I have some streams that don't have "bext" header but contains "JUNK" header... Are these files BWF files?
Thanks you.
The JUNK chunk is reserved space to allow a BWF file to be converted into an RF64 file on the fly if the size goes over 4GB. The JUNK chunk is the same size as a ds64 chunk, and will be replaced with a ds64 chunk if the conversion to RF64 is needed. Read more about it here.
My reading of the BWF spec is that you have to have a bext chunk for it to be a BWF.
As far as I know, a broadcast wave file will have the 'bext' header extension.
If a file does not have the 'bext' header extension, it will be a normal WAV/AIFF or whatever file.
Broadcast wave headers are used especially if you want to give a file more information about itself in the header which isn't to be seen immediately from its name.
For playing back, this info isn't necessary to know. Just if you want to show or search the meta information somehow.
PCM isn't a file format. All files that handle uncompressed data are PCM files.
Such as WAV/BWF, AIFF or SD2 for example.
With encoded files like MP3 or AAC you get the raw PCM values after decoding.
Yes. The 'bext' chunk is what distinguishes a BWF file from a wav file.
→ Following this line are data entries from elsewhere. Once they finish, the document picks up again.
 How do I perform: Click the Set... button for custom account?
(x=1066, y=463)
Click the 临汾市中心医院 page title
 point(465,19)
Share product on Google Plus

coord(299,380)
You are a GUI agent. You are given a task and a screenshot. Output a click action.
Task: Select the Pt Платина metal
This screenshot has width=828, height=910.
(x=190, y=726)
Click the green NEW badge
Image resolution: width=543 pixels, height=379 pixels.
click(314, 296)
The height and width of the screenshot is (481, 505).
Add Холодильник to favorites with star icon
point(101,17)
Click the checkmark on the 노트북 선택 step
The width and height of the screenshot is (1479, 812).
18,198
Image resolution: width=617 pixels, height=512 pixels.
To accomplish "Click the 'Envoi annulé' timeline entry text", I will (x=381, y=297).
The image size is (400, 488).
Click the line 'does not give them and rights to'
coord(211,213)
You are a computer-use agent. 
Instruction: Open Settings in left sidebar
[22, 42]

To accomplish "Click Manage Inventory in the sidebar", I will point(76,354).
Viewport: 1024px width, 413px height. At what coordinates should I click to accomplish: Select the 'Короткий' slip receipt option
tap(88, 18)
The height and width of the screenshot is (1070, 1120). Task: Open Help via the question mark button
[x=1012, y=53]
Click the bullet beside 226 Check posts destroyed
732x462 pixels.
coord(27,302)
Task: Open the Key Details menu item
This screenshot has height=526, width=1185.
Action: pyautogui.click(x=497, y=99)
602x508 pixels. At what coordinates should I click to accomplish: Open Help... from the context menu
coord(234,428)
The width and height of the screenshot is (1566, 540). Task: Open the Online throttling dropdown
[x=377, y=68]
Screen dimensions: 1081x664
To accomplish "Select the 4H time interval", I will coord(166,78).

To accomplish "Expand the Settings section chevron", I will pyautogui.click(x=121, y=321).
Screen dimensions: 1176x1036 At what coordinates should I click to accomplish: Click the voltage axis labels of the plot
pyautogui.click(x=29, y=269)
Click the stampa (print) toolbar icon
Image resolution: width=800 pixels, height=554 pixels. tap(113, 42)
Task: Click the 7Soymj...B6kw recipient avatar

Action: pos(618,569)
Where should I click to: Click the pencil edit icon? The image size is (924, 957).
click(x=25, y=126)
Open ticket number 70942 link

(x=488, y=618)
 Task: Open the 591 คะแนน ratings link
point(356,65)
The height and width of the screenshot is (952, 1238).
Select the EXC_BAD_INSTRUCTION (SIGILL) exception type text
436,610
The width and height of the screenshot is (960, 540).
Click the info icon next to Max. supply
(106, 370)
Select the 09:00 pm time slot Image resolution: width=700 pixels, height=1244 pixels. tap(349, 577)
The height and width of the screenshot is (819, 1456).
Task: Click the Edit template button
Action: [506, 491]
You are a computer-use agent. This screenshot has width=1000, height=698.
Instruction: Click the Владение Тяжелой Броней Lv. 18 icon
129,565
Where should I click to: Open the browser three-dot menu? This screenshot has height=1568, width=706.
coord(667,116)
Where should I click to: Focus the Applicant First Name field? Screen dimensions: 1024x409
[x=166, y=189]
Some manufacturers actually use '.bwf' as a file extension but mostly the '.wav' extension will be used. It is only the presence of this chunk that makes the difference.
Other chunks can also be present and a well designed player will ignore chunks that it doesn't recognize.
Generally the 'data' chunk containing the audio data will be the last one in the file. However I have seen a few examples of other chunks, usually xml metadata, appearing after the 'data' chunk. This confuses some players.
For more information search for tech3285.pdf from the European Broadcasting Union website (tech.EBU.ch).